Semua orang pasti membuat kesalahan. Tak terkecuali anak-anak. Dalam interaksinya dengan orang lain, baik keluarga, teman, atau orang yang baru dikenal, tak jarang si kecil melakukan kesalahan yang membuat orang lain merasa terganggu.
Namun bukan karena mereka masih anak-anak, orang tua bisa serta merta memaklumi dan mengharapkan orang lain memaklumi anak kita. Orang tua justru berperan sangat penting untuk mengajari anak minta maaf, karena kemampuan untuk meminta maaf tidak lahir dengan sendirinya.
BACA JUGA: Jangan Gengsi, Ini 8 Manfaat Orang tua Minta Maaf pada Anak
Semua orang tua pasti menginginkan anaknya dapat berbesar hati mengakui kesalahan, memperbaiki, dan belajar dari hal tersebut. Nyatanya, mengajarkan anak meminta maaf bukanlah hal yang mudah.
Anak butuh bimbingan dan contoh dari orang tuanya. Dan kebanyakan anak, terutama anak usia dini sulit untuk meminta maaf. Apa penyebabnya? Febrizky Yahya, Konselor Pernikahan dan Sex Educator, akan membantu Mommies mengetahui penyebab serta cara mengatasinya.
Menurut teori perkembangan kognitif Piaget, anak usia pra sekolah (2-6 tahun) berada pada tahap Pra Operasional. Salah satu bentuk keterbatasan pemikiran pada usia ini adalah adalah ketidakmampuan anak membedakan antara perspektifnya sendiri dengan perspektif orang lain, yang disebabkan oleh egosentrisme yang masih melekat dalam dirinya.

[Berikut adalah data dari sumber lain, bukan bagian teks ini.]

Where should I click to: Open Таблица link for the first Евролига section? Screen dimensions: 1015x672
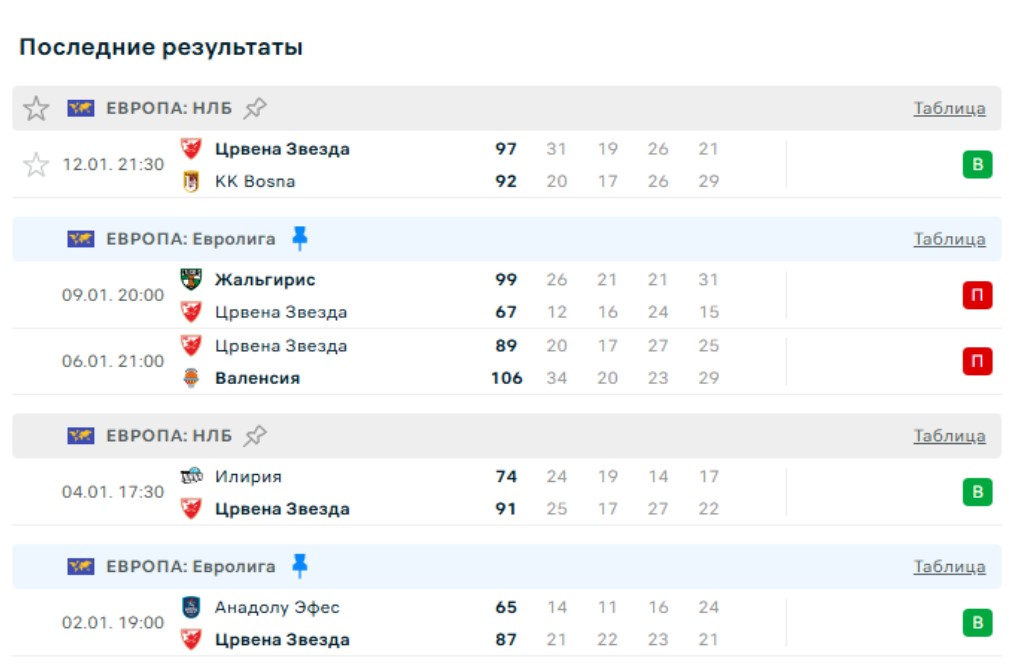pyautogui.click(x=949, y=239)
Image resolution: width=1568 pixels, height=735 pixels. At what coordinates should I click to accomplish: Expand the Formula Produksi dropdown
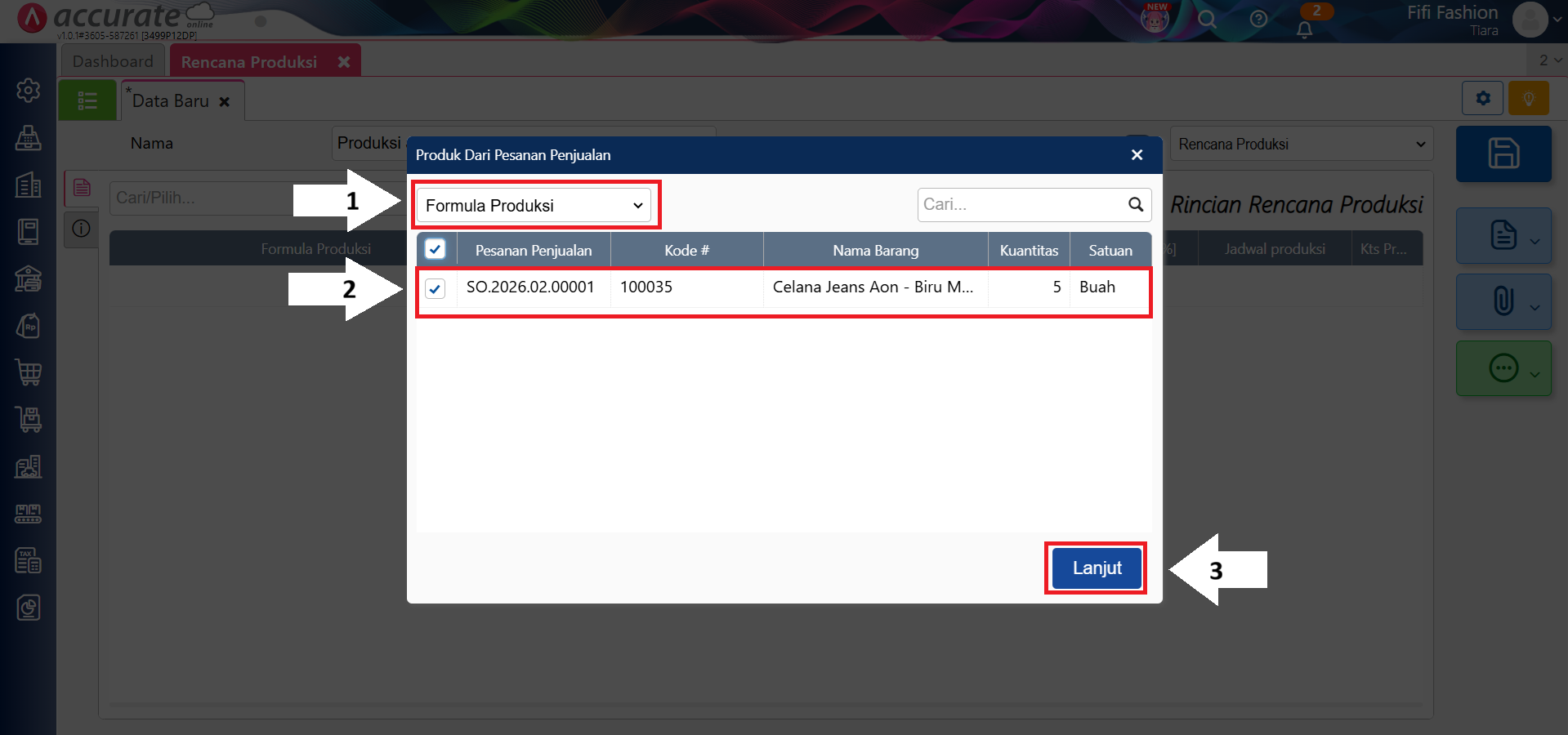(x=534, y=206)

Artinya, pada tahap ini anak percaya bahwa setiap orang akan berpikir sama sepertinya. Jika mereka bertemu dengan pandangan yang berlawanan, maka anak akan berpikir bahwa orang lainlah yang salah dan dirinya yang benar.
Jadi jika anak berkonflik dengan orang lain, sekalipun anak lain menangis karena dirinya, ia akan tetap berpikir anak lainlah yang salah karena membuatnya melakukan hal tersebut.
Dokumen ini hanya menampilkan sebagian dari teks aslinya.